While there are ways the spot can be attacked on the margins (Mitt Romney said "bump in the road" once!) and on substance (Does Mitt Romney have standing to critique anyone's job creation efforts?), it's still a brutal attack ad that hits right at the heart of the nation's ongoing unemployment crisis. And the central metaphor is a good one: The unemployed are being treated as abstractions, but they are real people.
Another point of success for the ad: The one thing that tends to annoy people about Mitt Romney never appears in the video -- Mitt Romney. People recognize that guy as someone who invests his passion in PowerPoint presentations, straps his dog to the roof of his car on vacation, and walks around thinking that he's some great humorist. That's the guy who showed up at Blake's Creamery in Manchester, N.H., and, well, Dana Milbank very deftly captures the awkwardness:
Mitt Romney, the leading contender to become President Obama's Republican opponent next year, had just finished working the room at Blake's Creamery here when he paused for a photo with the restaurant's owner, Ann Mirageas, and decided to tell her a joke.
"I saw the young man over there with eggs Benedict, with hollandaise sauce," he said. "And I was going to suggest to you that you serve your eggs with hollandaise sauce in hubcaps. Because there's no plates like chrome for the hollandaise."
The proprietor laughed weakly. "Good luck to you," Mirageas said.
A lot has been written about Mitt Romney's inability to tell a joke. You'd think he'd get the hint and quit doing it.

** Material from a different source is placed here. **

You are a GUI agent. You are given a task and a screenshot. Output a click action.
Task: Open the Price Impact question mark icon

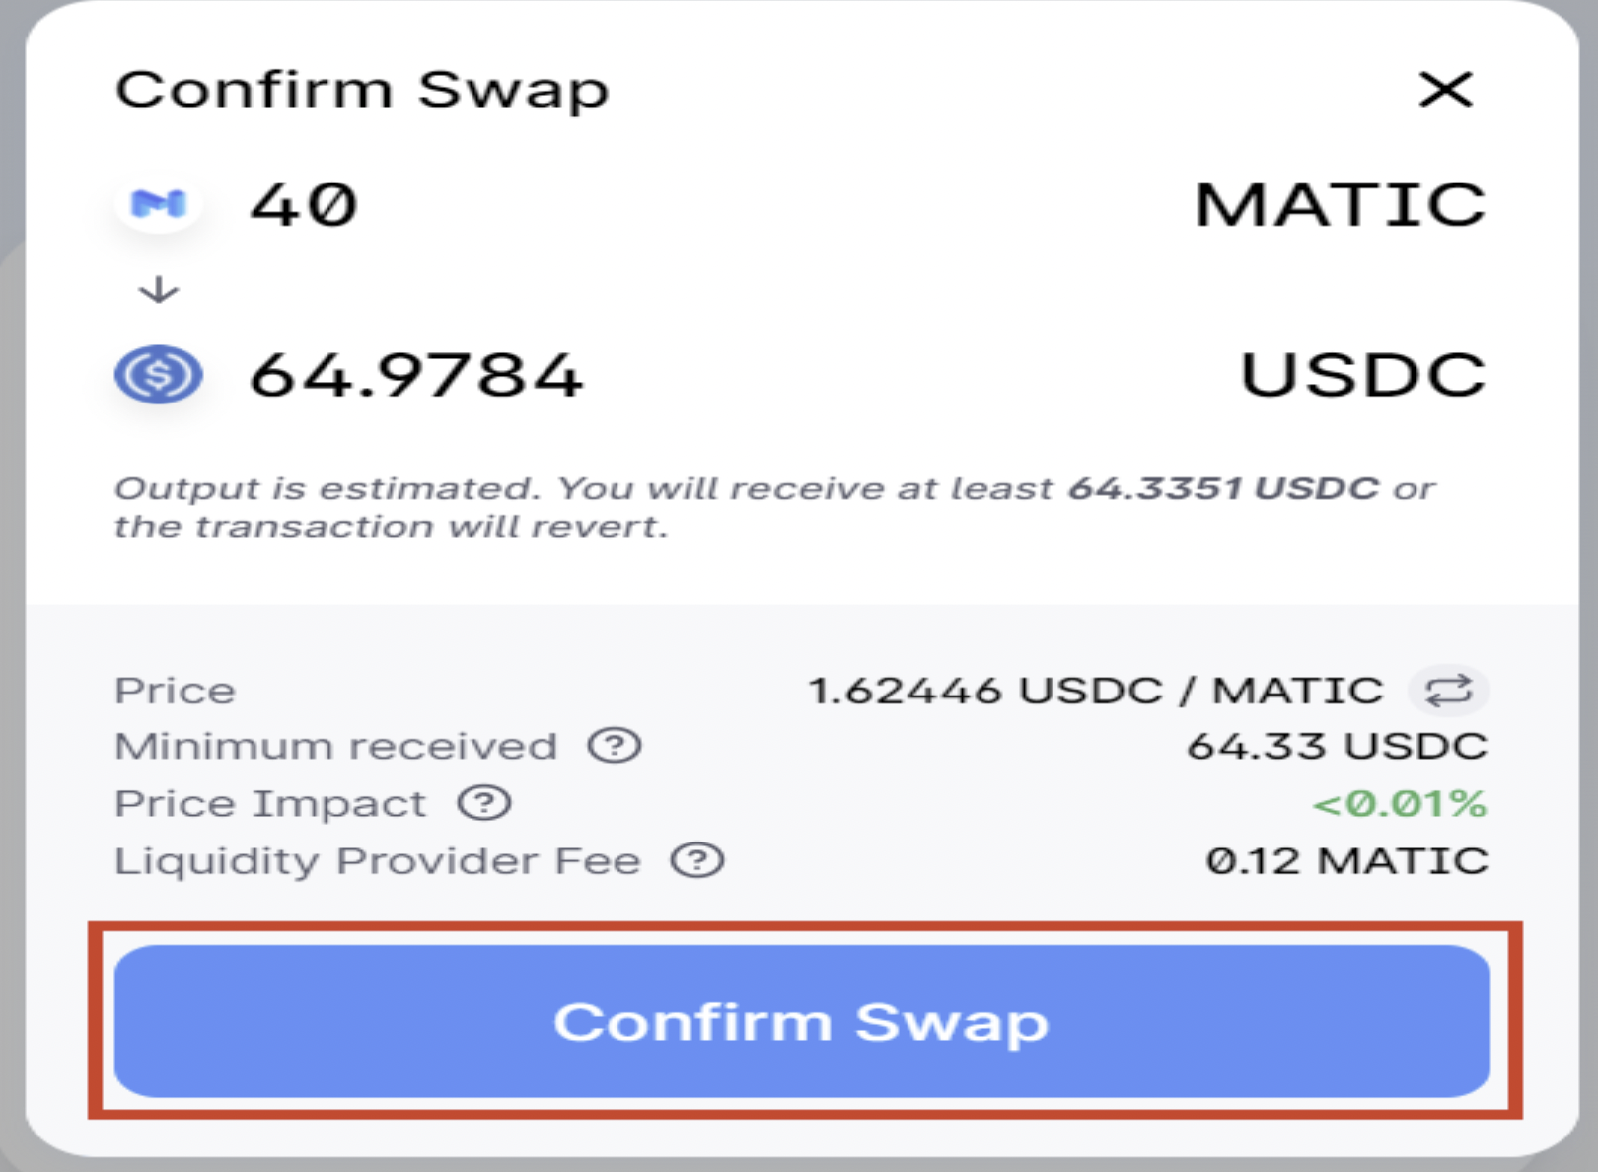[484, 803]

But Mitt keeps soldiering on, and why not? He's essentially fallen upward into the frontrunner position by dint of finishing second in 2008. And just when you think he's going to hit a (sorry!) "bump in the road," like a debate full of rivals that could have benefited from trying to take him on directly, he lucks out and everyone shrinks from the attack.
I've said it before -- Mitt Romney is basically Michael Scott from "The Office" come to life and given a campaign war chest. As Milbank points out, like Scott, Romney has hilarious struggles trying to connect with people:
His struggle to make chitchat with the diner patrons pleaded "regular guy" almost as much as his endorsement on the "Today" show of the "Twilight" vampire series. To a man wearing a "Joe Gauci Landscaping" T-shirt: "You do some landscaping work?" To two older women who just came from the gym: "Are your knees, hips doing okay?" To an old married couple: "You know each other?" Romney seemed to be auditing one man: "What's happened to your financials the last couple of years?"

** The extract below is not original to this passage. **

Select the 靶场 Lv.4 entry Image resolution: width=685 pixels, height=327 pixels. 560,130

And as David Weigel highlights, Romney is a lot like Michael Scott in that the faith that some people invest in him is often misguided:
He sits down briefly with Ashley DelPidio, a college student who'd just nailed down a job after putting her resume on CareerBuilder.
"How is it for other people in your class," asks Romney.

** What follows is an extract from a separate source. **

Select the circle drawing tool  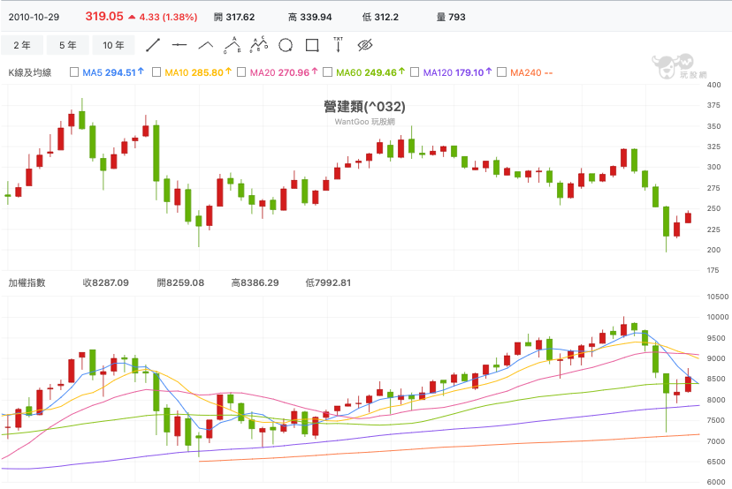286,45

"Not everyone is lucky," she says.
After Romney leaves I check in with her; she, too was impressed. "I could see myself voting for him," she says. "Obama made a lot of promises and he hasn't kept all of them." What would she want President Romney to do that Obama hasn't? "The government needs to help people more when it comes to finding jobs. I think we could use more federal aid, or a federal program for people who are unemployed."
What seems to be lost on this voter is that Mitt Romney is not running for the nomination of the party that believes in "federal programs for people who are unemployed."
And, in this web video from the Romney campaign, we see the candidate driving around Detroit, feeling sad about it, and the spot is shot in the same faux-documentary style as"The Office." (Watch the video carefully, by the way. The city of Detroit is often the subject of cheap "ruin porn," in which reporters skydive into the city to get some evocative images of derelict buildings. Romney's campaign put so little effort into their video that you'll see Romney drive by the same burnt-out house twice.)
The Michael Scott persona is not one that Romney seems likely to shed anytime soon. But lest you think I'm underestimating the man, I will say that Michael Scott has always demonstrated the uncanny ability to catch a break, just when he needs one.